* _Passage to read_:

Noël Brennan, Esq., is a Deputy Assistant Attorney General at DOJ. From August 1987 until her appointment to DOJ, Ms. Brennan served as an Assistant U.S. Attorney for the District of Columbia. In that position, she tried numerous criminal cases and later served in an of-counsel capacity on fraud and money laundering forfeiture law and policy issues. From 1985 to 1987, Ms. Brennan was a Law Clerk with the District of Columbia Superior Court and the U.S. District Court for the District of Columbia. She also served as an Associate with the Center for Dispute Settlement and was a principal in establishing the District of Columbia Mediation Service. Ms. Brennan is a member of the Board of Governors of the District of Columbia Bar; the Criminal Justice Subcommittee of the District of Columbia Circuit Task Force on Race, Gender, and Ethnicity; and the Public Service Activities Committee of the District of Columbia Bar. Ms. Brennan received her jurum doctor from Georgetown University Law Center and is a member of the adjunct faculty at the law center.
Maureen Bunyan is President of Maureen Bunyan Communications, Inc., an innovative company that provides public affairs, public relations, media relations, and strategic planning for businesses, nonprofit organizations, and government. She is a popular speaker and facilitator of teleconferences, panel and roundtable discussions, and town meetings. Ms. Bunyan's expertise comes from nearly 30 years of experience as a television news Anchor, Reporter, Producer, and Writer. Most recently, she has appeared as a contributing host on MSNBC, the talk and information cable network on National Public Radio and Maryland Public Television. Ms. Bunyan is the recipient of numerous broadcast journalism awards and has been inducted into the "Silver Circle" of the National Academy of Television Arts and Sciences. She is the Cochair of the International Women's Media Foundation, a global network of women journalists, and a founder of the National Association of Black Journalists. Ms. Bunyan also has an extensive record of community service. She attended the University of Wisconsin at Milwaukee and Columbia University and has a master's degree in Education from Harvard University.
Jeffrey A. Butts, Ph.D., is a Senior Research Associate at the National Center for Juvenile Justice in Pittsburgh and an Instructor at Carnegie Mellon University. Previously, he worked for the University of Michigan's Center for the Study of Youth Policy and its Institute for Social Research. Dr. Butts has authored numerous reports for OJJDP and also several book chapters and articles for the American Journal of Criminal Law, Crime and Delinquency, Criminal Justice Policy Review, Notre Dame Journal of Law, Ethics & Public Policy, and the Juvenile & Family Court Journal.

* _Study material_:
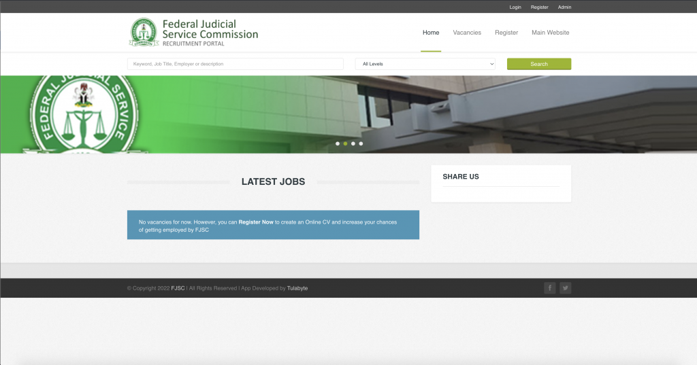Select the green second carousel dot

[x=345, y=143]
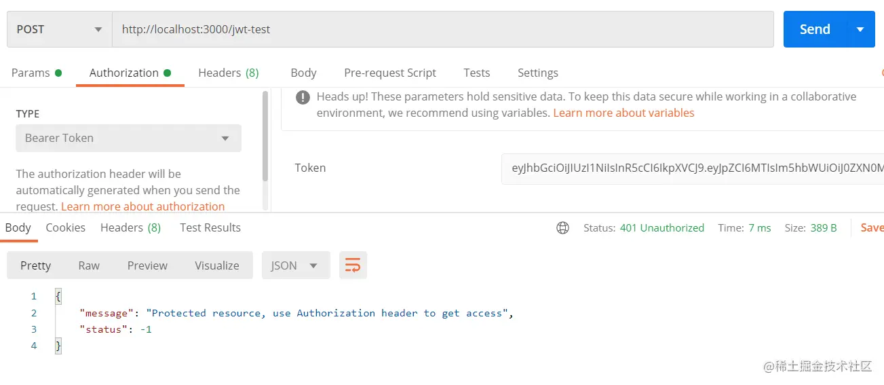Screen dimensions: 884x385
Task: Click the wrap lines icon
Action: (x=353, y=265)
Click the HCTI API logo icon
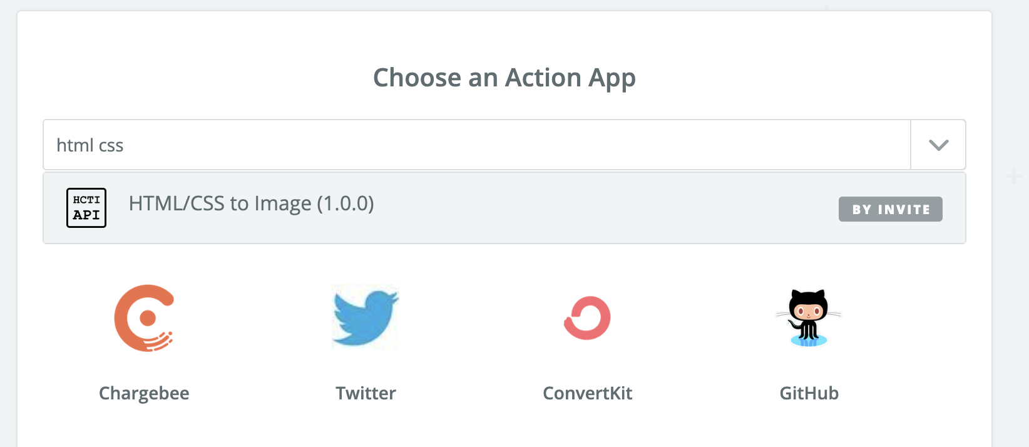Screen dimensions: 1029x447 coord(86,208)
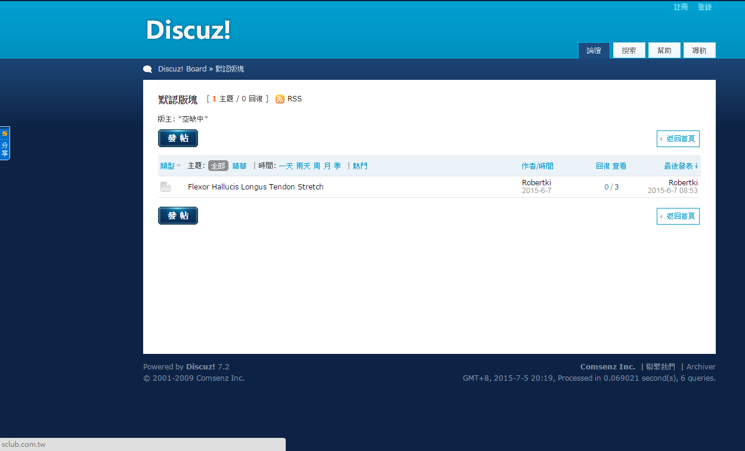Click the orange RSS feed icon
The height and width of the screenshot is (451, 745).
[x=280, y=99]
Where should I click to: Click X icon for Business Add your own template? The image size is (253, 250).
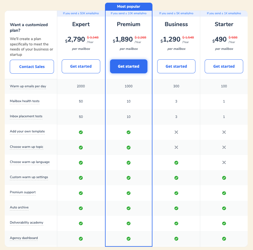176,132
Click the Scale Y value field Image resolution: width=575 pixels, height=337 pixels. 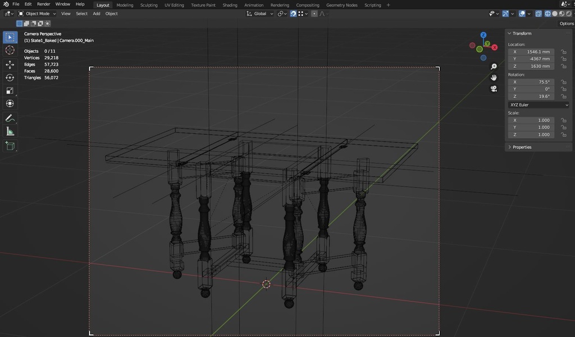[x=532, y=127]
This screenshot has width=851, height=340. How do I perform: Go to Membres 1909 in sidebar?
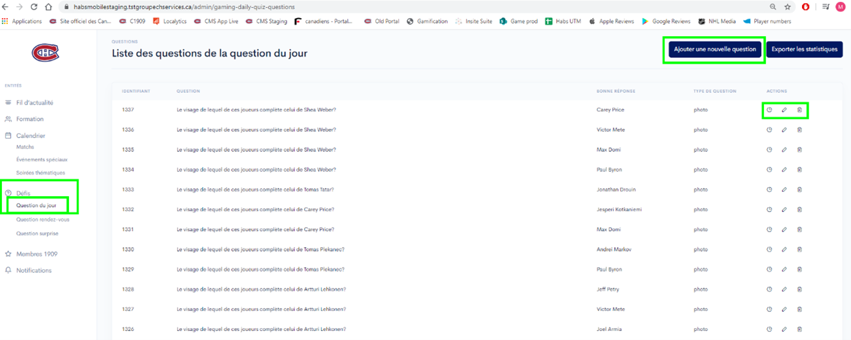click(x=37, y=254)
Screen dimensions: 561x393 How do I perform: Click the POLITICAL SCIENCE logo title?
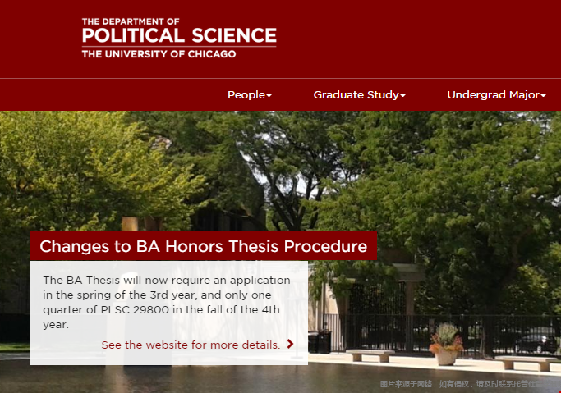click(179, 35)

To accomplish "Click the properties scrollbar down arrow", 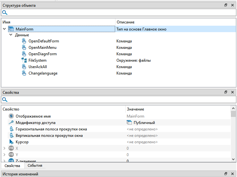I will (233, 159).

* _Task prompt_: Return the part of the biographical sketches starting at "Jeffrey A. Butts, Ph.D., is" and ending at "Family Court Journal.", copied word for word. Answer from the biographical sketches alone, not from the items.

* _Solution to this problem_:
Jeffrey A. Butts, Ph.D., is a Senior Research Associate at the National Center for Juvenile Justice in Pittsburgh and an Instructor at Carnegie Mellon University. Previously, he worked for the University of Michigan's Center for the Study of Youth Policy and its Institute for Social Research. Dr. Butts has authored numerous reports for OJJDP and also several book chapters and articles for the American Journal of Criminal Law, Crime and Delinquency, Criminal Justice Policy Review, Notre Dame Journal of Law, Ethics & Public Policy, and the Juvenile & Family Court Journal.